| Let's assume that all the successful "awards for plaintiff" claims were 100% justified. That's 56% of 5% of total lawsuits. So that suggests that 97.2% of those lawsuits are unsuccessful. From WalterBright's comments my guess is that his position would be something like "a ton of money and time is wasted lawyers and other legal stuff due to a system that accepts so many frivolous suits." But another person could interpret that as "there are a lot of legitimate claims in that 97.2% that end up being unsuccessful because the US system is unfriendly to you if you don't have $$$ to pursue a case." Close to the complete opposite. In terms of "how good the US judicial system for these sorts of liability cases," I'm not sure that actually matters much, though! In either case, there's a lot of waste and a lot of failures in the system. A system that relied less on adversarial procedures and each side retaining their own council and more on judges with independent fact-finders or arbitrators seems very preferable!

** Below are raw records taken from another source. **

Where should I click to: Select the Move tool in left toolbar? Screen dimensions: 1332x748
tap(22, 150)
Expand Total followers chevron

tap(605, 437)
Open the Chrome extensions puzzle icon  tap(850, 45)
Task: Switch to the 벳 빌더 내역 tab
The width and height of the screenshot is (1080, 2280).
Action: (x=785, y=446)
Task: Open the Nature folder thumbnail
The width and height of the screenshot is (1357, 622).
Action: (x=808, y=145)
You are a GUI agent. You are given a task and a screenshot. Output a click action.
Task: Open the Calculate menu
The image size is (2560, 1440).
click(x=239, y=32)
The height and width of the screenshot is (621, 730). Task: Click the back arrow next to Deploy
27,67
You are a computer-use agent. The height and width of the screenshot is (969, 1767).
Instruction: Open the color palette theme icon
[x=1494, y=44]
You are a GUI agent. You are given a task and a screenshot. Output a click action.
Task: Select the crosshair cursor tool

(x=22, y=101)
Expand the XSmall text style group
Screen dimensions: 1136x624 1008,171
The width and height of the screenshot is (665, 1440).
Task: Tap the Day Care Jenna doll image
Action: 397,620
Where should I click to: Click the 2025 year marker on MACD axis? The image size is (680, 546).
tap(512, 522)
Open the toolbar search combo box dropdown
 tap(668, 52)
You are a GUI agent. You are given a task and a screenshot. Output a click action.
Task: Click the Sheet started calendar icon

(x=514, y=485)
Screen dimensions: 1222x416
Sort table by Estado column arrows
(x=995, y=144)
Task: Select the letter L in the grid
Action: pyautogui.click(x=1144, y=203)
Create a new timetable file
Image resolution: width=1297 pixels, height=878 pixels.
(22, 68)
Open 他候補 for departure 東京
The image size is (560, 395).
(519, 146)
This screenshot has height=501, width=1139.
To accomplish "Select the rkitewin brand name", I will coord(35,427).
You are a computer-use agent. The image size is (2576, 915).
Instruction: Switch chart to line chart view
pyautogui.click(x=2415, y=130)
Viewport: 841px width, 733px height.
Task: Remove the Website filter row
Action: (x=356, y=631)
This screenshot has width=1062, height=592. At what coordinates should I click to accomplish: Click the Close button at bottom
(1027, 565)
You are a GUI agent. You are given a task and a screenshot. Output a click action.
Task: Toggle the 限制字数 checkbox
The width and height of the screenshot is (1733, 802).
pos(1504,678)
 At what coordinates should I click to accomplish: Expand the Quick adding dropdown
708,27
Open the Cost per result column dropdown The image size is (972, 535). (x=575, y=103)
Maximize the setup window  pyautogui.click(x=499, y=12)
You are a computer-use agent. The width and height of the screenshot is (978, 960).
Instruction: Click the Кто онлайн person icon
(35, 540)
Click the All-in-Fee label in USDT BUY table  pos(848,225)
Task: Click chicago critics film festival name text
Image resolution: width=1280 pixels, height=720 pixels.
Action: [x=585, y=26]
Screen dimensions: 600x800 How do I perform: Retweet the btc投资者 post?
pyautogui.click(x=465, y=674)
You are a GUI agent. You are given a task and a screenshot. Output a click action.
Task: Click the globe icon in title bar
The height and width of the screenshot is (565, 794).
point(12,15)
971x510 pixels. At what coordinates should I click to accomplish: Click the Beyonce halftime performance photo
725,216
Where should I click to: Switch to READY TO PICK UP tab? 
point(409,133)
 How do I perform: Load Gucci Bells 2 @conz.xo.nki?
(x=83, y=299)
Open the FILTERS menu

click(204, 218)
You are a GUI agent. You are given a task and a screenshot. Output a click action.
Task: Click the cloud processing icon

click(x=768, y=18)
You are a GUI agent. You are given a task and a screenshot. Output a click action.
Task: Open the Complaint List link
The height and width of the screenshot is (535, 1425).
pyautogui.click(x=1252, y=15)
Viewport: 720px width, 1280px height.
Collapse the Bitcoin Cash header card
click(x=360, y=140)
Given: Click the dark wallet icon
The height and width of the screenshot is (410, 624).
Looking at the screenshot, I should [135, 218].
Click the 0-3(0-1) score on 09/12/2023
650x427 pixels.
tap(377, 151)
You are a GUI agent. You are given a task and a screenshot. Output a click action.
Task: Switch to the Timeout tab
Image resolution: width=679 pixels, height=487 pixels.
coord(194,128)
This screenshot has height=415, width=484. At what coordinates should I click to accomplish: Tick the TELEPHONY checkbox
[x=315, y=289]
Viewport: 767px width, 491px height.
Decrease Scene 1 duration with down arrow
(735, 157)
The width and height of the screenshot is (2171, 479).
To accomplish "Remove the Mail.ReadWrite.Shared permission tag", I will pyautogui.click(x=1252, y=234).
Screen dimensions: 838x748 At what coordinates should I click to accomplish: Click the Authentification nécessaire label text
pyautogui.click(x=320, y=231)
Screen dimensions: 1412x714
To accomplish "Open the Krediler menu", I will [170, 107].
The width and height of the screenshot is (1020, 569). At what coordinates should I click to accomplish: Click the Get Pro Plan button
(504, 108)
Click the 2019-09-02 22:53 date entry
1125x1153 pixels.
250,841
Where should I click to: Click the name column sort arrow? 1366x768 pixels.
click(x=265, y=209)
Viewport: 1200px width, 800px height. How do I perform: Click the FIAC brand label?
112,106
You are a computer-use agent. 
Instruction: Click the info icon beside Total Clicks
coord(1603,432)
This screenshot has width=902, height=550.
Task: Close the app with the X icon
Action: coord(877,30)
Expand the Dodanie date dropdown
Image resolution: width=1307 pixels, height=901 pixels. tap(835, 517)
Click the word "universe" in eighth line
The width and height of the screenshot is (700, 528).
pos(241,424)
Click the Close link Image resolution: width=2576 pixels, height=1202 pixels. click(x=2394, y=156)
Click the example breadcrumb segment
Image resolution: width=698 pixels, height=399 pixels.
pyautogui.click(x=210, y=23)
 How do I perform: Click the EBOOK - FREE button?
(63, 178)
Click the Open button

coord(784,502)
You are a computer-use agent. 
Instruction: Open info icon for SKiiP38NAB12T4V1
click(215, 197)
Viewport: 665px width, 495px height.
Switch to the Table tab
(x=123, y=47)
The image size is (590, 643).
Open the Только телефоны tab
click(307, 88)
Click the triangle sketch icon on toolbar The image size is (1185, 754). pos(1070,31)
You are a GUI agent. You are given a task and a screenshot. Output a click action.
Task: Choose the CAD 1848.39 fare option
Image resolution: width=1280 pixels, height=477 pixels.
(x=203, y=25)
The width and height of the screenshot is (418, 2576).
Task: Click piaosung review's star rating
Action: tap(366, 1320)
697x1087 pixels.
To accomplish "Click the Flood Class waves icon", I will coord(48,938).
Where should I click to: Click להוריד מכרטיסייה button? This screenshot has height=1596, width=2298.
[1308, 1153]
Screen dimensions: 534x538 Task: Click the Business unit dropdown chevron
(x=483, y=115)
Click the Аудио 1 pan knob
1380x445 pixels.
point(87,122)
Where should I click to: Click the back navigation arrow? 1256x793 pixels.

If you're of the "it's rigged against the plaintiff" view, this system could be much harder to drown in paperwork and spurious procedural stuff like a large corporation can do to a small plaintiff today. And if you're in the "most of this shouldn't even get this far, it's too easy to file nuisance suits" camp, this system could toss out ridiculous things sooner. This sort of "inquisitorial" or "nonadversarial" system is used in a few places in the US (like traffic court) and much more extensively in some countries. |
The statistics do not support that claim.
If you wish to make a more nuanced claim and discuss it, then by all means feel free to do so directly, without speculating about what WalterBright meant. It would be nice to do it on the basis of some kind of evidence though.